Carl schüttelte den Kopf. Wie lange wollte er sich denn damit beschäftigen?

5

Wanda Phinn hatte einen englischen Kricketspieler geheiratet, der nach Jamaika gekommen war, um den schwarzen Menschen das beizubringen, was er am besten konnte: Kricket spielen und Innings gewinnen. Weil Chris McCullum sicherer auf den Beinen stand als die meisten anderen weiß gekleideten Spieler, hatte man ihn für sechs Monate engagiert, in der Hoffnung, die jamaikanische Nationalmannschaft würde ihre Leistung mit seiner Hilfe um mindestens zehn Prozent steigern.

Das war der Grund, weshalb McCullum von März bis September unter glühend heißer Sonne auf versengtem Rasen stand und stärker schwitzte als jemals zuvor in seinem Leben.

Während eines Trainings hatte er sie zum ersten Mal gesehen: Das Erste, worauf sein Blick fiel, waren Wandas endlose, muskulöse Beine, deren Haut in der Sonne glänzte wie Gold, während sie auf der Aschenbahn ihre Runden drehte. Er war fast sicher, Halluzinationen zu haben.

Wanda wusste genau, was die Leute über sie dachten, seit ihr Körper Formen angenommen und sie gelernt hatte, sich wie eine Gazelle über die Bahn zu bewegen.

»Bist du Merlene Ottey?«, fragte McCullum sie gleich nach dem Training.

Wenn Wanda lachte, fiel der Blick auf makellos weiße Zähne.
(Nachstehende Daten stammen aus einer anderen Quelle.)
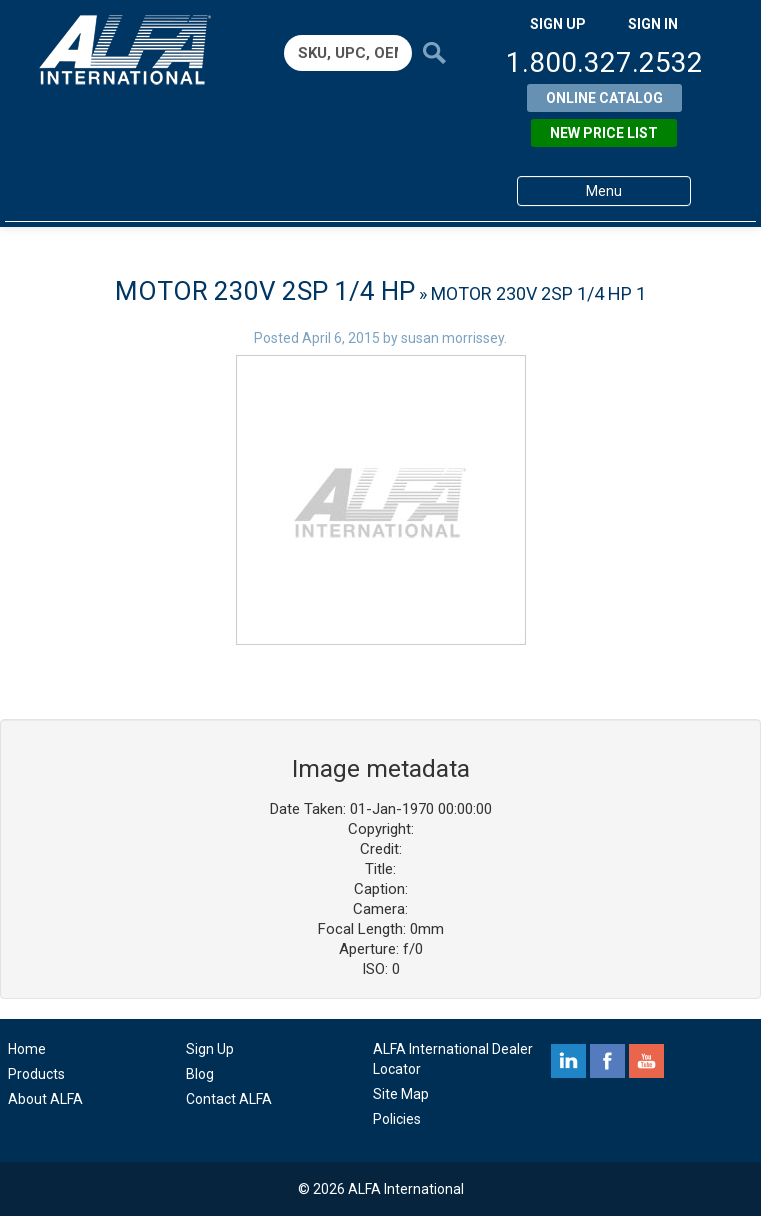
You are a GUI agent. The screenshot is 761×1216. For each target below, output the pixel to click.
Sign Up (210, 1049)
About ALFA (45, 1099)
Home (27, 1049)
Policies (397, 1119)
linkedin (568, 1061)
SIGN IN (653, 24)
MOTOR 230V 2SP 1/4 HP (265, 291)
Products (36, 1074)
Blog (200, 1074)
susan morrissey (452, 338)
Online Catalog (604, 98)
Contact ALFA (229, 1099)
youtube (646, 1061)
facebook (607, 1061)
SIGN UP (558, 24)
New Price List (604, 133)
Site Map (401, 1094)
Sie kannte diese Frage nur zu gut, und irgendwie schmeichelte ihr der Vergleich natürlich – auch wenn Merlene Ottey mindestens zwanzig Jahre älter war. Denn Merlene Ottey, jahrelang Jamaikas Sprintmeisterin, war schön wie eine Göttin.
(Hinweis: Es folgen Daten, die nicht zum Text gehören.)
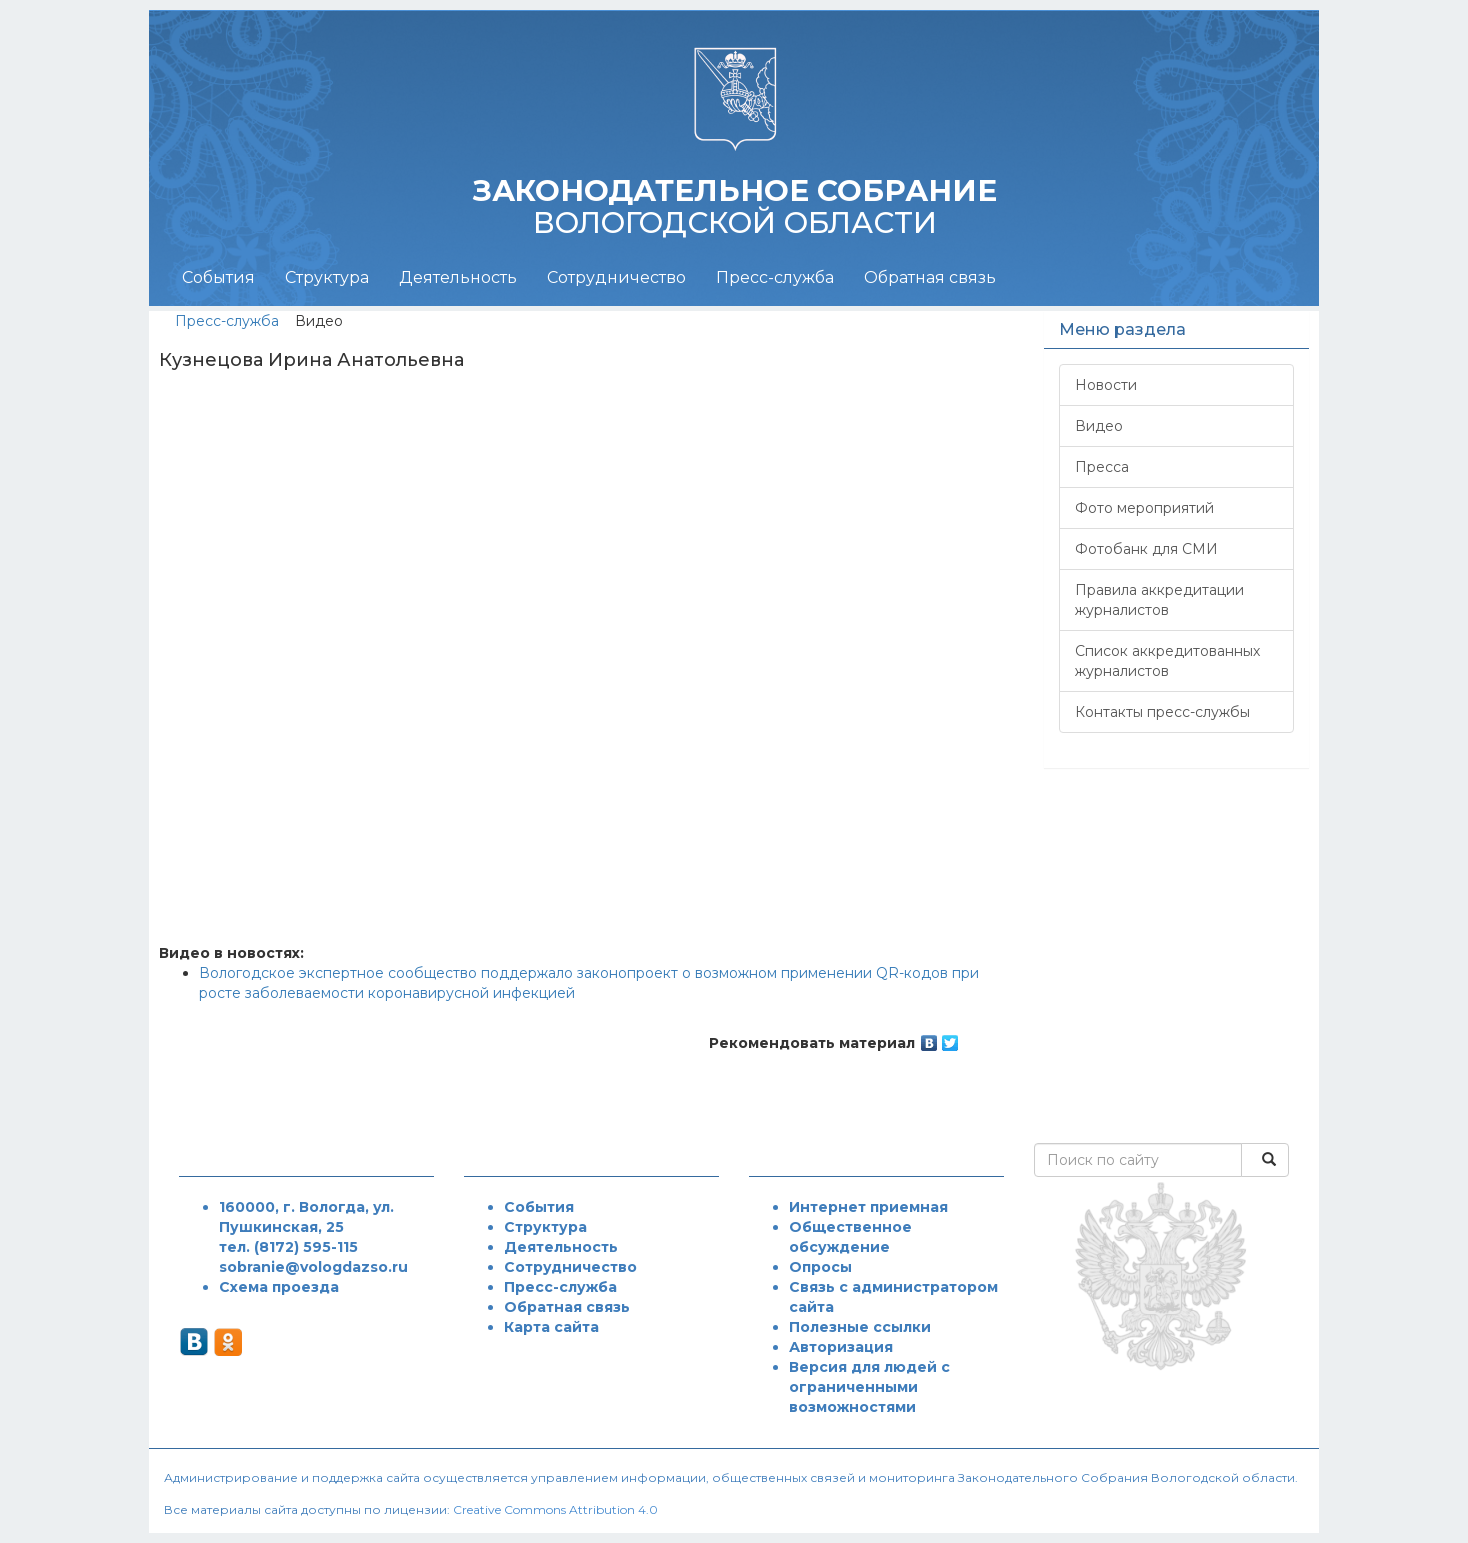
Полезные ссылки (860, 1327)
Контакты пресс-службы (1162, 712)
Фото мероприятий (1144, 508)
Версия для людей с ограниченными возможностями (869, 1387)
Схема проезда (279, 1287)
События (218, 277)
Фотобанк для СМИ (1146, 549)
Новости (1106, 385)
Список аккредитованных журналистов (1167, 661)
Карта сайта (551, 1327)
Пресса (1102, 467)
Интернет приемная (868, 1207)
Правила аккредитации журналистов (1159, 600)
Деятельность (458, 277)
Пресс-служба (775, 277)
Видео (1099, 426)
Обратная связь (930, 277)
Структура (327, 277)
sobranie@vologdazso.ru (313, 1267)
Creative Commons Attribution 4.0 (555, 1509)
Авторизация (841, 1347)
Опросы (820, 1267)
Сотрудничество (616, 277)
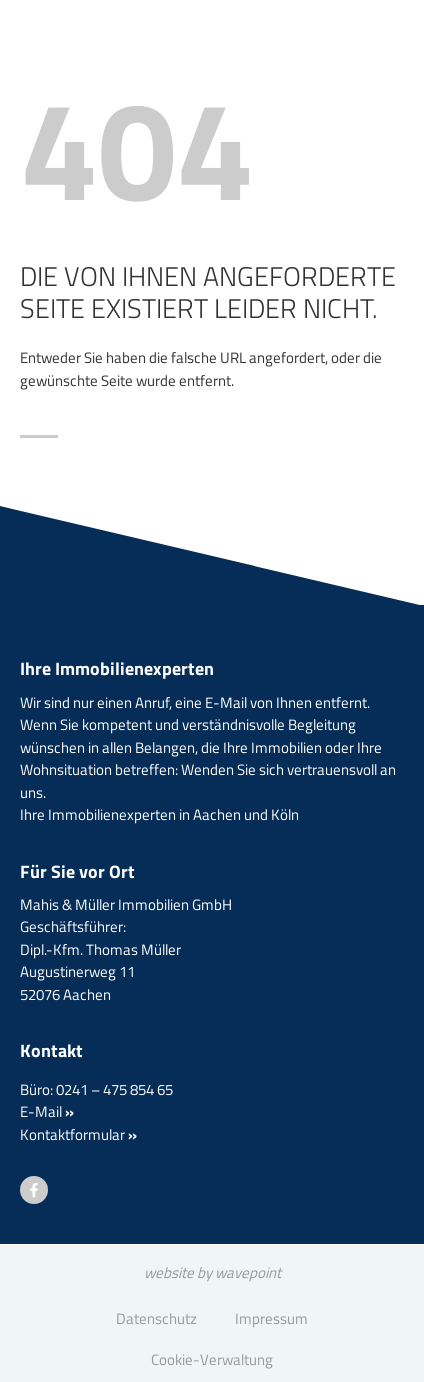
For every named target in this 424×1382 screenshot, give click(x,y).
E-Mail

Und so flirtete Wanda ein bisschen mit McCullum –, bis er sie schließlich mit nach England nahm.

Wanda liebte weiße Männer, obwohl sie beileibe nicht die sinnlichsten waren, nein, das konnte man ihnen nicht nachsagen. Ein Jamaikaner trug die Glut vieler Nationalitäten in sich, da konnten die Weißen einpacken. Aber dafür wussten diese weißen Männer immer, wer sie waren, und noch wichtiger: was sie im Leben erreichen wollten. Bei ihnen konnte man Sicherheit finden und eine Zukunft, was durchaus keine Selbstverständlichkeit war in Tivoli Gardens, dem Slumviertel in West Kingston, in dem Wanda aufgewachsen war. Für jemanden, dessen Alltag sich zwischen Kokaindealern und Schießereien in Hinterhöfen abspielte, war Chris McCullums Antrag ein Märchen, das bestenfalls nach einer Millisekunde Bedenkzeit verlangte.
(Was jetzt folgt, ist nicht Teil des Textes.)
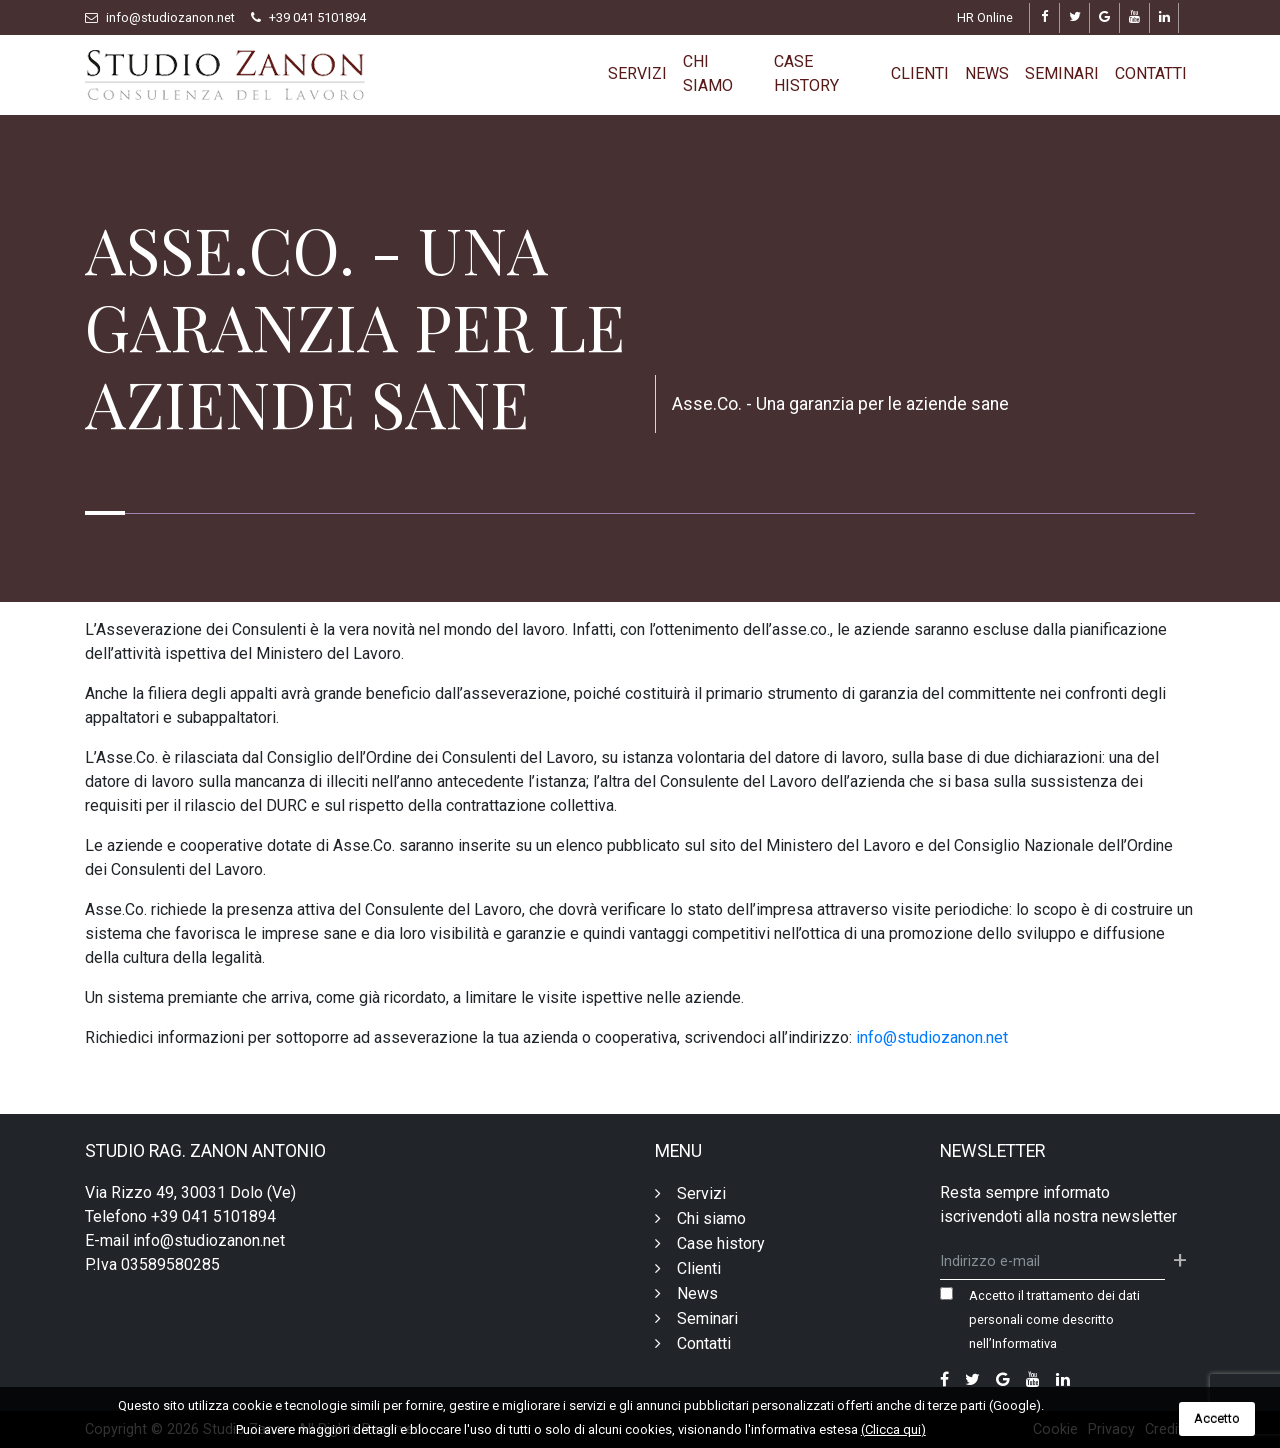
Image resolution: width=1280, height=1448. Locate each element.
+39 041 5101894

Chris brachte Wanda in einem sehr kleinen Reihenhaus in Romford am Stadtrand Londons unter, wo sie sich zu Tode langweilte. Bis zu dem Tag, an dem sich McCullum den Knöchel brach und sich gezwungen sah, nicht nur das Haus zu verkaufen, sondern auch die Scheidung einzureichen. Denn wollte er auch künftig den Lebensstandard halten, von dem er meinte, dass er ihm zustand, musste er eine Frau finden, die in der Lage war, ihn angemessen zu versorgen.

Und damit war Wanda wirtschaftlich wieder bei null gelandet.